Previous research suggests that racial disparities in the report of analgesic adverse effects are partially mediated by the type of opioid prescribed to African Americans despite the presence of certain comorbidities, such as renal disease.
We aimed to identify independent predictors of the type of opioid prescribed to cancer outpatients and determine if race and chronic kidney disease (CKD) independently predict prescription type, adjusting for relevant sociodemographic and clinical confounders.
We conducted secondary analysis of a 3-month observational study. Cancer patients (N=241) were from outpatient oncology clinics within a large mid-Atlantic healthcare system. Patients were older than 18 years of age, self-identified as African Americans or Whites, and had an analgesic prescription for cancer pain.
Consistent with published literature, most patients (75.5%) were prescribed either morphine or oxycodone preparations as oral opioid therapy for cancer pain. When compared to Whites, African Americans were significantly more likely to be prescribed morphine (14% vs. 33%) and less likely to be prescribed oxycodone (64% vs. 38%, respectively, p<0.001).
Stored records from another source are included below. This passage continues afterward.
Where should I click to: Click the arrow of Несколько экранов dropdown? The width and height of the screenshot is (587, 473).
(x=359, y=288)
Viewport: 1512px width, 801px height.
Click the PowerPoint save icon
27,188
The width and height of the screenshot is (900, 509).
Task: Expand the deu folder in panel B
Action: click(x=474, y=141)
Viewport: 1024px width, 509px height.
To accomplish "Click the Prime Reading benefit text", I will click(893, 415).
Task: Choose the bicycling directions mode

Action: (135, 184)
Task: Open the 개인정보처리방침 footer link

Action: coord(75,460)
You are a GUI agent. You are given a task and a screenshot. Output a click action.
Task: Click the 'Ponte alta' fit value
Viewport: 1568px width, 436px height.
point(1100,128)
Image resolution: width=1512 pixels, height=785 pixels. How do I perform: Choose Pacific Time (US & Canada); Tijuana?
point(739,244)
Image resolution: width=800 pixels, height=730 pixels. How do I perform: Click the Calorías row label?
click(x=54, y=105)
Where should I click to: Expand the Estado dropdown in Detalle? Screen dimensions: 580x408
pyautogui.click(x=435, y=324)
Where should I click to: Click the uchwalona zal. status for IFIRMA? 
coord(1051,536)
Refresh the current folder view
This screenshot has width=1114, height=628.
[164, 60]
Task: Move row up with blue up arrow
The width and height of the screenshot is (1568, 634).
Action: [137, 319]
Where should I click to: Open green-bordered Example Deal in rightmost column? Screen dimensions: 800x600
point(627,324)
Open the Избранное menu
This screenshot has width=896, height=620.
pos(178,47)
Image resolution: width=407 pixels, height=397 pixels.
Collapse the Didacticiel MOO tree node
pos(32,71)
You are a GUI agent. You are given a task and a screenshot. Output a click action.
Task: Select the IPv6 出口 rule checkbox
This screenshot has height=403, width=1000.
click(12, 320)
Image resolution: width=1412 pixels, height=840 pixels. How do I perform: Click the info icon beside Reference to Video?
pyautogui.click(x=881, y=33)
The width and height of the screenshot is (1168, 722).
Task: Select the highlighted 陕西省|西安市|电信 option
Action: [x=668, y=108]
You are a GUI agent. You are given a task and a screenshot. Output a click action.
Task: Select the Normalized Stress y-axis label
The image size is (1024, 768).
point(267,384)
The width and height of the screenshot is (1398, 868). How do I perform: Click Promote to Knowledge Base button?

The estimated odds for African Americans to receive morphine were 2.573 times that for Whites (95% CI = 1.077 and 6.145) after controlling for insurance type, income, and pain levels. In addition, presence of private health insurance was negatively associated with the prescription of morphine and positively associated with prescription of oxycodone in separate multivariable models. Presence of CKD did not predict type of analgesic prescribed.